Command Subsystem Framework - uw-advanced-robotics/taproot GitHub Wiki

The command/subsystem framework follows the design of command-based programming. The key idea surrounding this design is that one should focus on what the program should be doing instead of how it is being done. Commands and subsystems are the two abstractions that make command-based programming possible.

A subsystem is a core organizational unit that encapsulates a group of related inputs and/or outputs. One example of a subsystem would be a wrist mechanism. WristSubsystem would contain the code necessary for controlling the wrist motors. The APIs that a Subsystem exposes are intended to describe the meaningful behaviors of the robot component: think "open the claw", not "activate piston 4". Often, one externally-visible behavior of a subsystem is actually many internal steps. This level of encapsulation allows developers to easily modify and debug one portion of the robot code without impacting other parts.

A simple class diagram showing the basic, packaged functionality of the WristSubsystem is shown below.

classDiagram
    class WristSubsystem {
        DjiMotor wristMotor
        Pid wristPositionPid
        LimitSwitch recalibrationLimitSwitch
        ExtendWrist()
        RetractWrist()
        CalibrateWrist()
    }

The top section of the diagram illustrates what this subsystem encapsulates (internal variables), while the bottom section illustrates the public API (methods) that a wrist subsystem may have for a command to interact with.

The description above was only an overview and not a complete description of the Subsystem's functionality. I highly advise you to read the Sphinx documentation to fully understand how the Subsystem works.

A command defines an action that the robot should perform. The idea is that command-based programming should allow one writing a Command class to focus on what hardware should do instead of how. While the subsystem takes care of how a robot should accomplish some goal, at the command level we only care about requesting that the robot to do some task.

To interact with the robot, the command will request access to an "active" subsystem (more on this below) and tell it what to do. Building on the example of the WristSubsystem described in the above section, a command to "move the wrist to a grabbing position" would be responsible for calling the subsystem's ExtendWrist() function when appropriate.

Note that command instances are re-used: a single command could be initialized, run, finished, then later initialized again. Ensure that initialize() resets any state stored in the command!

In addition to the description above, the Command class has a number of other features to be aware of. For details about the complete functionality of this class, refer to our Sphinx documentation

The command scheduler is the central entity in charge of scheduling and running commands.

The scheduler ensures that commands are not attempting to use the same subsystem, which would lead to undefined behavior. No two commands that require the same subsystem will ever be simultaneously scheduled. This scheduler also removes commands when they report completion. The command scheduler's run function is where all subsystems/commands are refreshed and updated. In our codebase, the singleton command scheduler's run function is called at a frequency of 500 Hz.

Note: A singleton command scheduler is declared in the Drivers class. A separate command scheduler is used in each comprised command object (read more on this below).

The other large portion of the command scheduler's job is deciding if a command can be added, outside of adding default commands. The following considerations must be made while attempting to add a command:

• The scheduler must currently have registered every Subsystem in the Command's list of Subsystem requirements.
• After the addition of a Command to the scheduler, all other commands that remain in the scheduler must have disjoint subsystem requirement sets. This means that if a command in the scheduler shares some subsystem with the command to be added, that command should be completely removed from the scheduler during the addition of the new command.

- Information supplied -
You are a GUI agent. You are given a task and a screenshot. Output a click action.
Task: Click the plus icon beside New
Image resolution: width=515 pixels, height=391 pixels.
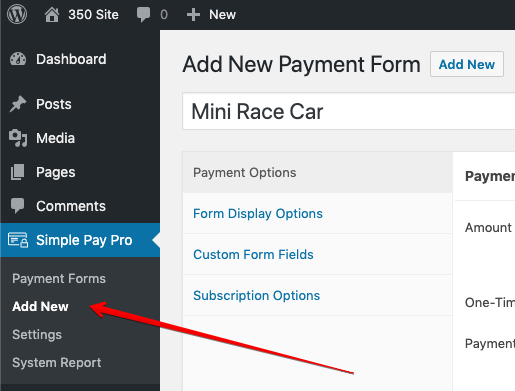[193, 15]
---
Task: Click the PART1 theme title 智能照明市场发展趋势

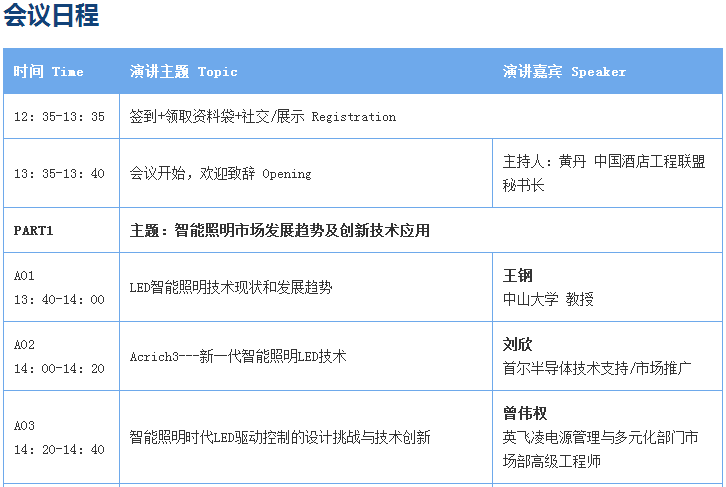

- Jobs -
**1.** In the taproot wiki page, how often is the singleton command scheduler's run function called?
**2.** Transcribe the stretch of the taproot wiki page from "A subsystem is a core" through "impacting other parts.".

- In response -
**1.** At a frequency of 500 Hz.

**2.**
A subsystem is a core organizational unit that encapsulates a group of related inputs and/or outputs. One example of a subsystem would be a wrist mechanism. WristSubsystem would contain the code necessary for controlling the wrist motors. The APIs that a Subsystem exposes are intended to describe the meaningful behaviors of the robot component: think "open the claw", not "activate piston 4". Often, one externally-visible behavior of a subsystem is actually many internal steps. This level of encapsulation allows developers to easily modify and debug one portion of the robot code without impacting other parts.